### Source material

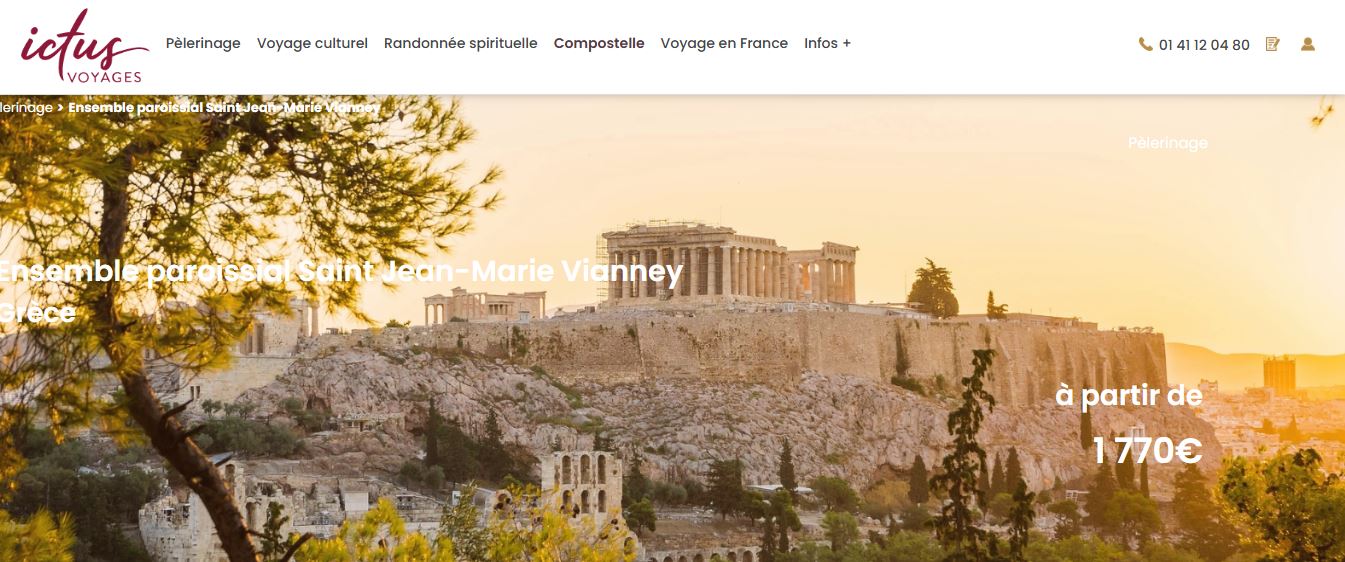The width and height of the screenshot is (1345, 562).
Task: Open the notepad-with-pencil form icon
Action: point(1273,44)
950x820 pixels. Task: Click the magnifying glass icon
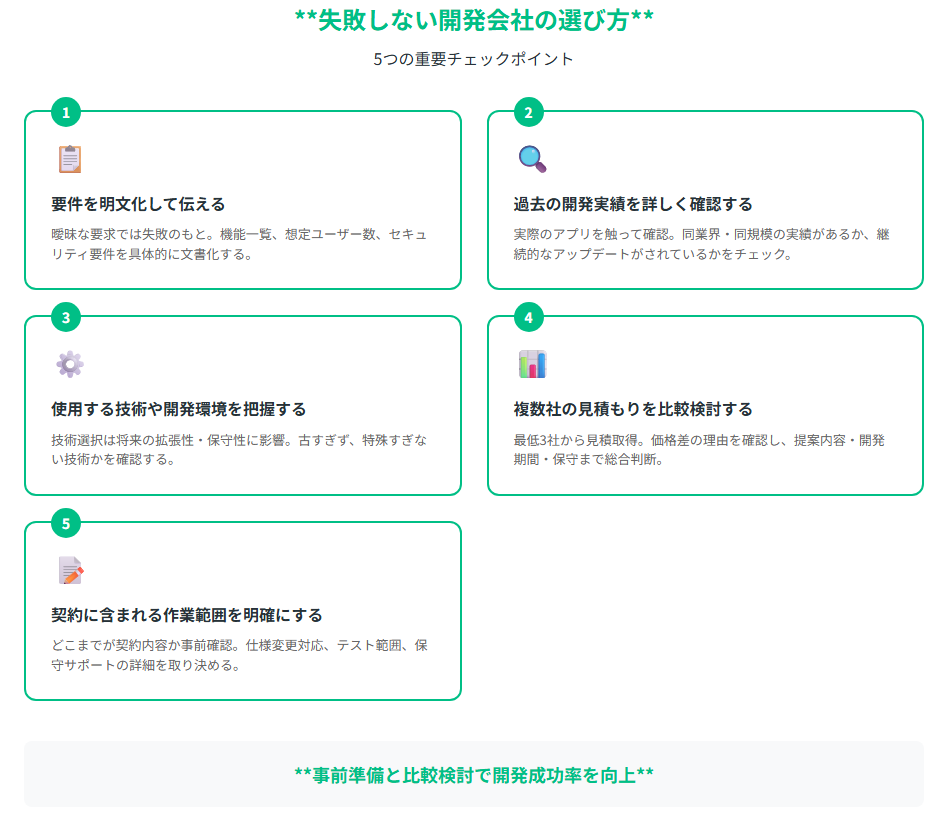click(x=531, y=159)
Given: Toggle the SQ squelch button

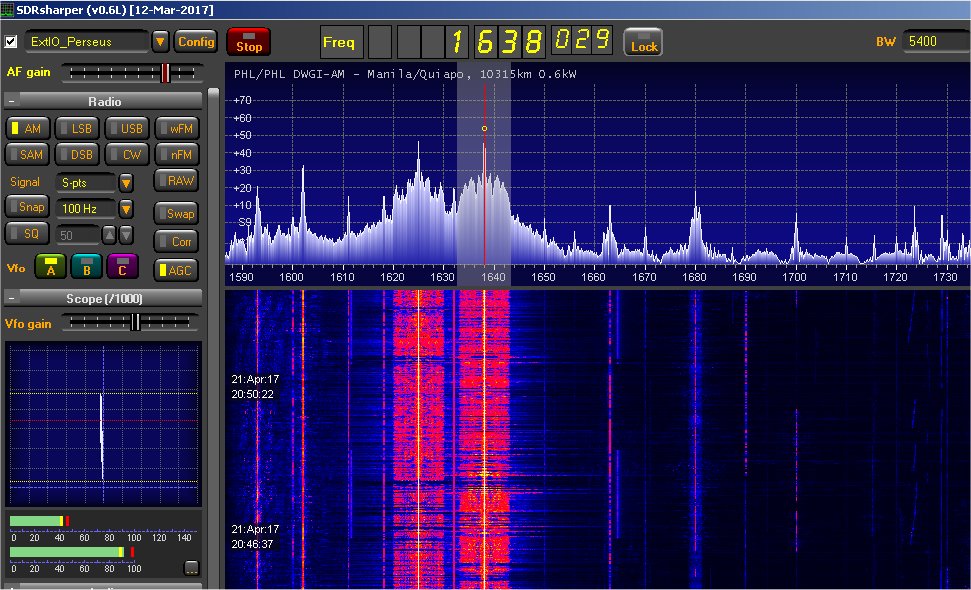Looking at the screenshot, I should 27,233.
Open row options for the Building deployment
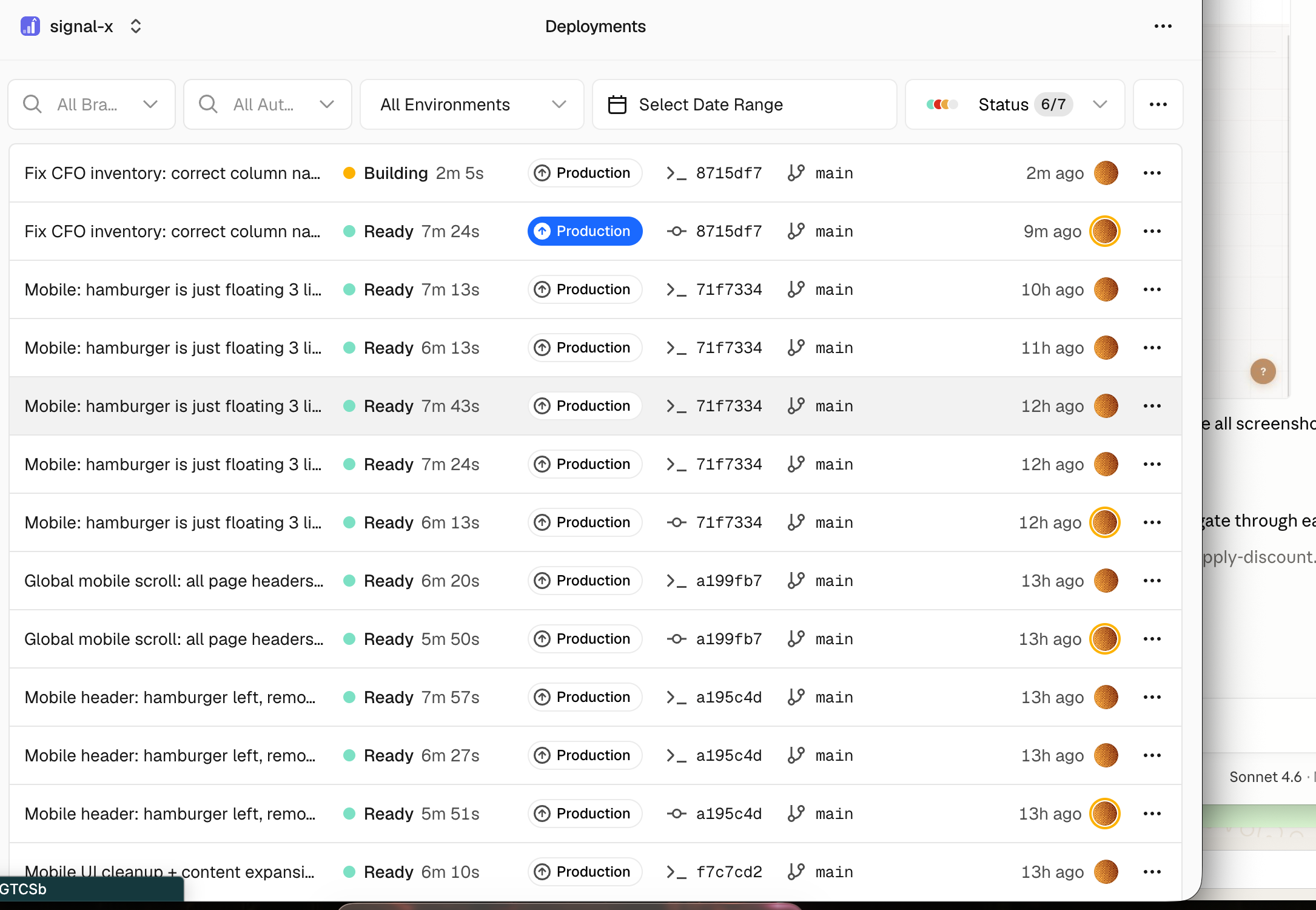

######

▶ Problem requirements:
Copy out, exactly and without pictures, each line from the one containing "Given: Toggle the SQ squelch button" through the final line of the entries, both ends included.

▶ Result:
Given: Toggle the SQ squelch button

Looking at the screenshot, I should 27,233.
Open row options for the Building deployment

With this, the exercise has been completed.